- [Dataset records]
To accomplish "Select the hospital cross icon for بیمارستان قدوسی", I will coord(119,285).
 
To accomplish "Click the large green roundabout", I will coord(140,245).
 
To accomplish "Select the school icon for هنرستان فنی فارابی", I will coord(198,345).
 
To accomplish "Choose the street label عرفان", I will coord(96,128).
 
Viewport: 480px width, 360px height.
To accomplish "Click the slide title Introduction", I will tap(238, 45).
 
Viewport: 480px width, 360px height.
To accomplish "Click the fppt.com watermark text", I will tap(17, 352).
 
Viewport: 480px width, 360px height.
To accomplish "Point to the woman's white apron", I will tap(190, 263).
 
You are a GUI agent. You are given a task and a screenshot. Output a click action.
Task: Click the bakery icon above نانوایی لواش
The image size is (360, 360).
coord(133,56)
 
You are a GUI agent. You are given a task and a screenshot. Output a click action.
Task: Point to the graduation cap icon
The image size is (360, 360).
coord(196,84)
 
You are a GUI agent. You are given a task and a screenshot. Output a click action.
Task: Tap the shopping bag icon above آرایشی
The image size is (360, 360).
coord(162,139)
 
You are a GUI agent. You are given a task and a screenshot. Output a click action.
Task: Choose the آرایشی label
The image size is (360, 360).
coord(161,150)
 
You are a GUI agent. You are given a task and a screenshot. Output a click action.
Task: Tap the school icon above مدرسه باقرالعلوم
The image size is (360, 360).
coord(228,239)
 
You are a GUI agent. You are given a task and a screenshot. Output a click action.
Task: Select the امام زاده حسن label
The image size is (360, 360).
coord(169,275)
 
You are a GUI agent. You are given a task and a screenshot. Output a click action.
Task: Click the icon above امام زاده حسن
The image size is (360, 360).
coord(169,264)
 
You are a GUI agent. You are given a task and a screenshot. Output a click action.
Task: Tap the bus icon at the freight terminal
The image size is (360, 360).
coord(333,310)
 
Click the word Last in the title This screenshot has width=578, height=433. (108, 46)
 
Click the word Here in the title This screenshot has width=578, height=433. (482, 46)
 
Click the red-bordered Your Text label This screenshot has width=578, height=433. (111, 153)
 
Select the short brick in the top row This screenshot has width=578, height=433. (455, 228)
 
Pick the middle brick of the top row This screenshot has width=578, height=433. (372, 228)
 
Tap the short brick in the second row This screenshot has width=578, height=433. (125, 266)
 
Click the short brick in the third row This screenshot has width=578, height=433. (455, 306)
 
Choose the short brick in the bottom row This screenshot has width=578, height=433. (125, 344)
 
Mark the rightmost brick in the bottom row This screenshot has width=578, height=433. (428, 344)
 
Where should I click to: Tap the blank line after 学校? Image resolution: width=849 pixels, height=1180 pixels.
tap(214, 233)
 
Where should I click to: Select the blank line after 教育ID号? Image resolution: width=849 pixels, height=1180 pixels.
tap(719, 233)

- [Work required]
Copy the listing above word for word.

- [Exercise result]
To accomplish "Select the hospital cross icon for بیمارستان قدوسی", I will coord(119,285).
 
To accomplish "Click the large green roundabout", I will coord(140,245).
 
To accomplish "Select the school icon for هنرستان فنی فارابی", I will coord(198,345).
 
To accomplish "Choose the street label عرفان", I will coord(96,128).
 
Viewport: 480px width, 360px height.
To accomplish "Click the slide title Introduction", I will tap(238, 45).
 
Viewport: 480px width, 360px height.
To accomplish "Click the fppt.com watermark text", I will tap(17, 352).
 
Viewport: 480px width, 360px height.
To accomplish "Point to the woman's white apron", I will tap(190, 263).
 
You are a GUI agent. You are given a task and a screenshot. Output a click action.
Task: Click the bakery icon above نانوایی لواش
The image size is (360, 360).
coord(133,56)
 
You are a GUI agent. You are given a task and a screenshot. Output a click action.
Task: Point to the graduation cap icon
The image size is (360, 360).
coord(196,84)
 
You are a GUI agent. You are given a task and a screenshot. Output a click action.
Task: Tap the shopping bag icon above آرایشی
The image size is (360, 360).
coord(162,139)
 
You are a GUI agent. You are given a task and a screenshot. Output a click action.
Task: Choose the آرایشی label
The image size is (360, 360).
coord(161,150)
 
You are a GUI agent. You are given a task and a screenshot. Output a click action.
Task: Tap the school icon above مدرسه باقرالعلوم
The image size is (360, 360).
coord(228,239)
 
You are a GUI agent. You are given a task and a screenshot. Output a click action.
Task: Select the امام زاده حسن label
The image size is (360, 360).
coord(169,275)
 
You are a GUI agent. You are given a task and a screenshot. Output a click action.
Task: Click the icon above امام زاده حسن
The image size is (360, 360).
coord(169,264)
 
You are a GUI agent. You are given a task and a screenshot. Output a click action.
Task: Tap the bus icon at the freight terminal
The image size is (360, 360).
coord(333,310)
 
Click the word Last in the title This screenshot has width=578, height=433. (108, 46)
 
Click the word Here in the title This screenshot has width=578, height=433. (482, 46)
 
Click the red-bordered Your Text label This screenshot has width=578, height=433. (111, 153)
 
Select the short brick in the top row This screenshot has width=578, height=433. (455, 228)
 
Pick the middle brick of the top row This screenshot has width=578, height=433. (372, 228)
 
Tap the short brick in the second row This screenshot has width=578, height=433. (125, 266)
 
Click the short brick in the third row This screenshot has width=578, height=433. (455, 306)
 
Choose the short brick in the bottom row This screenshot has width=578, height=433. (125, 344)
 
Mark the rightmost brick in the bottom row This screenshot has width=578, height=433. (428, 344)
 
Where should I click to: Tap the blank line after 学校? Image resolution: width=849 pixels, height=1180 pixels.
tap(214, 233)
 
Where should I click to: Select the blank line after 教育ID号? Image resolution: width=849 pixels, height=1180 pixels.
tap(719, 233)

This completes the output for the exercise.